Essas medidas desempenharam um papel crucial no impulso à economia, resultando
em um notável crescimento de 3,1% do PIB.
O recente
alarde em torno do déficit fiscal do ano passado destaca uma discussão crucial
sobre a capacidade do Estado de gastar mais do que arrecada e seu papel no
desenvolvimento econômico. É importante compreender que o déficit fiscal não
deve ser visto apenas como um indicador de má gestão financeira, mas sim como
uma ferramenta estratégica para impulsionar o crescimento e promover o
bem-estar social.
Em
primeiro lugar, é necessário reconhecer que o Estado possui a capacidade única
de emitir moeda e contrair dívidas soberanas. Essa capacidade de financiamento
permite ao governo intervir na economia por meio de investimentos em
infraestrutura, programas sociais e estímulos fiscais. Durante períodos de
desaceleração econômica ou crises, é fundamental que o Estado aumente seus
gastos para estimular a demanda agregada e impulsionar a atividade econômica.
No
entanto, enfrentamos o desafio da proposta de déficit zero em 2024 e da
austeridade fiscal defendida pelo Ministro da Fazenda, Fernando Haddad.
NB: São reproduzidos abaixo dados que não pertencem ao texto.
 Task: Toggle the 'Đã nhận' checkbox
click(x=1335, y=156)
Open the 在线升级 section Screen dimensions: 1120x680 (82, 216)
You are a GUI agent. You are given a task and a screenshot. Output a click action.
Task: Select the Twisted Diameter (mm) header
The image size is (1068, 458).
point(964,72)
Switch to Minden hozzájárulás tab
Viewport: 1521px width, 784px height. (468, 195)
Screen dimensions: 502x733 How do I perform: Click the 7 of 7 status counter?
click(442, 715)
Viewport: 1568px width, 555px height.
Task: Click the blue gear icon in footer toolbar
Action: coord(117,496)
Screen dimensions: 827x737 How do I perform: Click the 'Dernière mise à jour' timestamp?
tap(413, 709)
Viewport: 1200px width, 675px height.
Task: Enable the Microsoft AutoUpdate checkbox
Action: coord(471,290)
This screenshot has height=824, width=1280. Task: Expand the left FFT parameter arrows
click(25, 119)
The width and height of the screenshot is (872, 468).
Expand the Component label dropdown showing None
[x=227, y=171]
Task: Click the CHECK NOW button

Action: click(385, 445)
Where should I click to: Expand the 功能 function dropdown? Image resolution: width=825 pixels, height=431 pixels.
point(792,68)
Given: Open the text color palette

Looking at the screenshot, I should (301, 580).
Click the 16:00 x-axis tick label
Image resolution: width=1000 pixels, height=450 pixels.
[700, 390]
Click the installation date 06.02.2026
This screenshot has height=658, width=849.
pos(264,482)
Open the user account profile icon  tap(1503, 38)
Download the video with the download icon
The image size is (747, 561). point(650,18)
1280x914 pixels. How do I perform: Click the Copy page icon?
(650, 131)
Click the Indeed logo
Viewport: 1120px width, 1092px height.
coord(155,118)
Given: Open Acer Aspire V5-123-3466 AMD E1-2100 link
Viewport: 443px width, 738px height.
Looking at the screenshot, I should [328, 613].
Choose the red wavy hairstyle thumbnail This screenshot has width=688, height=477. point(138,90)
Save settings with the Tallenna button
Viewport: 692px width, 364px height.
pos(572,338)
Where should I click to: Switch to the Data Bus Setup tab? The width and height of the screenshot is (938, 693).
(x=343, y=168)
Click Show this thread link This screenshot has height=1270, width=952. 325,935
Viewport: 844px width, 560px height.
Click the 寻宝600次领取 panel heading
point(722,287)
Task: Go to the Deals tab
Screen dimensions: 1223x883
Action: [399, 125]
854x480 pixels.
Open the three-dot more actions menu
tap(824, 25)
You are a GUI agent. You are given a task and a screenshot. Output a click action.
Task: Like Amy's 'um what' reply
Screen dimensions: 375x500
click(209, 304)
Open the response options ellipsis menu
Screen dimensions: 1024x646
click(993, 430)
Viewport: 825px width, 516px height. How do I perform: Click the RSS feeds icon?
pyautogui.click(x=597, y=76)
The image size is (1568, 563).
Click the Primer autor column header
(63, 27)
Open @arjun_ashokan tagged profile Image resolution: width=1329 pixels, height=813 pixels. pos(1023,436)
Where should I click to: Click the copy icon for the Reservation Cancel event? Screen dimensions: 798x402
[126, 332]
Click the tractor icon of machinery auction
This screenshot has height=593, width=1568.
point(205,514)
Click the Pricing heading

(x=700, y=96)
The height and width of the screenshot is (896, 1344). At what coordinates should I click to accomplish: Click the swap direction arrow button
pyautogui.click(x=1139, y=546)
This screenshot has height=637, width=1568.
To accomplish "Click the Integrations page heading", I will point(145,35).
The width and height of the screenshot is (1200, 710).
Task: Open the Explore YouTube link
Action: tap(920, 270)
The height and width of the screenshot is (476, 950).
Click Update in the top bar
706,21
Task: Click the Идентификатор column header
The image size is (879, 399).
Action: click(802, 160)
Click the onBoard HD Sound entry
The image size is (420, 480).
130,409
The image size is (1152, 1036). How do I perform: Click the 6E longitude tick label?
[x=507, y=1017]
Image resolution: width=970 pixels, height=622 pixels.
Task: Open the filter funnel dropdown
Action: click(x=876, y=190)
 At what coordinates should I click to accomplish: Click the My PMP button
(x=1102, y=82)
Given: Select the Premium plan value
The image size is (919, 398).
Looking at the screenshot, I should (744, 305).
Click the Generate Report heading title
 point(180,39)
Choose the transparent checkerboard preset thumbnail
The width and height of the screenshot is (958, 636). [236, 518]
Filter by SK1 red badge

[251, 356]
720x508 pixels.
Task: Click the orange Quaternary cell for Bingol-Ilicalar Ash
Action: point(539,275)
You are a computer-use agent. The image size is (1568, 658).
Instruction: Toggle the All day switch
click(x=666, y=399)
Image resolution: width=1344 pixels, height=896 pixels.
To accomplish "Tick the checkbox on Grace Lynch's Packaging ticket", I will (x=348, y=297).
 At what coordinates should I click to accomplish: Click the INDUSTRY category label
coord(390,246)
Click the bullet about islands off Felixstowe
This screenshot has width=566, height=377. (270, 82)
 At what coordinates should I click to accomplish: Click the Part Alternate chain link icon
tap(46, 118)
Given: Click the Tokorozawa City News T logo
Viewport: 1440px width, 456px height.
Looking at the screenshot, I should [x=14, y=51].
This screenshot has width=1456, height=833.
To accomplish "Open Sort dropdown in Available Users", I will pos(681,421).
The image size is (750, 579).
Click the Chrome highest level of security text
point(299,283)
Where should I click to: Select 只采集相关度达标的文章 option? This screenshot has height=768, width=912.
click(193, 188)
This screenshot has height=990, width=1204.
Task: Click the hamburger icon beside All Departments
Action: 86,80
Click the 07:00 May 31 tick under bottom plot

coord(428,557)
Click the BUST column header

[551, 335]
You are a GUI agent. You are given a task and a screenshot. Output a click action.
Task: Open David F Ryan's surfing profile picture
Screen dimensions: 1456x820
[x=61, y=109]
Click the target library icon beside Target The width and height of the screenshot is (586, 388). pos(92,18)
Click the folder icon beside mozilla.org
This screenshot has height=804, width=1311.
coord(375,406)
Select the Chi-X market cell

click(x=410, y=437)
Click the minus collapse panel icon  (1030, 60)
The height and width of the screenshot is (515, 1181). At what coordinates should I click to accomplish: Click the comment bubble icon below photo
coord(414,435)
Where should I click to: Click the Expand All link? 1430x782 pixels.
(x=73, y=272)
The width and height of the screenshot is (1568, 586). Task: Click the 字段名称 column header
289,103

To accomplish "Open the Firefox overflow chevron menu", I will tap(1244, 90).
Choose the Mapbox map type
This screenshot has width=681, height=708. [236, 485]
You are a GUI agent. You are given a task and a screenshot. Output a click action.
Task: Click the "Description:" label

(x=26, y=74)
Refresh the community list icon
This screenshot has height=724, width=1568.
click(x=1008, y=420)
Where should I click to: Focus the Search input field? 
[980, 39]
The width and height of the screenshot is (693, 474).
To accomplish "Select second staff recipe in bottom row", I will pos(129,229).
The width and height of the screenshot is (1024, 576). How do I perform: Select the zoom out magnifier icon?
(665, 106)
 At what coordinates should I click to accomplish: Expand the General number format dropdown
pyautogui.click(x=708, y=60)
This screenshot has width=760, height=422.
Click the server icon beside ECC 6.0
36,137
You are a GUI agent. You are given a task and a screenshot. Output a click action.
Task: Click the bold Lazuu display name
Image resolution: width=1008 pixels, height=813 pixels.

A ideia
de eliminar completamente o déficit pode levar a cortes drásticos nos
investimentos públicos e nos serviços essenciais, como saúde, educação e
segurança.
Por outro
lado, a austeridade fiscal proposta por Haddad, ancorada no Novo Arcabouço
Fiscal, pode restringir os investimentos necessários para impulsionar o
crescimento econômico e reduzir as desigualdades. Ao priorizar o equilíbrio
fiscal a curto prazo, corre-se o risco de sacrificar o desenvolvimento a longo
prazo e o bem-estar da população. O problema não é o déficit, mas sim o
austericídio e a proposta de déficit zero.
AUSTERIDADE
FISCAL
A
austeridade fiscal, amplamente promovida como solução para crises econômicas,
tem sido objeto de intensos debates e análises críticas ao redor do mundo. Essa
política, fundamentada na ideia de redução dos gastos públicos para controlar o
déficit e a dívida do Estado, tem implicações profundas na sociedade e na
economia.
Inicialmente,
os defensores da austeridade argumentavam que ela aumentaria a confiança dos
agentes privados, impulsionando o crescimento econômico. Essa visão, baseada na
chamada “hipótese da fada da confiança”, conforme denominada por Paul Krugman,
sugeria que a contração fiscal poderia, paradoxalmente, expandir a economia ao
reduzir as taxas de juros e estimular o consumo e o investimento privado.
No
entanto, essa narrativa tem sido questionada por estudos recentes. O influente
trabalho “Growth in a Time of Debt” [2010], conduzido pelos renomados
professores de Harvard Carmen Reinhart e Kenneth Rogoff, foi frequentemente
utilizado para fundamentar políticas de austeridade, sugerindo uma ligação
entre altos níveis de dívida pública e um crescimento econômico inferior. No
entanto, essa pesquisa foi contestada devido a importantes falhas metodológicas
(DECCACHE, 2022).
Além
disso, a aplicação prática da austeridade tem mostrado resultados
decepcionantes. Em vez de promover o crescimento econômico, ela tem contribuído
para o aumento do desemprego e da desigualdade social. Países como o Brasil,
que adotaram políticas de austeridade, enfrentaram recessão e estagnação
econômica, exacerbando ainda mais os problemas sociais.
Isto
posto, a teoria monetária moderna oferece uma perspectiva alternativa sobre o
funcionamento das finanças públicas. Ela destaca que os governos, especialmente
os monetariamente soberanos, têm a capacidade de gastar emitindo moeda, não
estando restritos pela necessidade de obtenção prévia de receitas. Além disso,
os governos têm o poder de determinar a taxa de juros da economia, o que pode
influenciar o investimento e o consumo privado.
No
contexto brasileiro, as políticas de austeridade foram implementadas como
resposta à crise econômica, mas acabaram agravando os problemas estruturais do
país. A elevação da dívida pública e a deterioração dos serviços públicos são
apenas algumas das consequências observadas.
Em última
análise, a austeridade fiscal não apenas falha em atingir seus objetivos, mas
também serve aos interesses das elites financeiras ao sacrificar o bem-estar da
população em prol da manutenção de um sistema econômico desigual. À vista
disso, é fundamental repensar as políticas econômicas e buscar alternativas que
priorizem o desenvolvimento sustentável e a justiça social.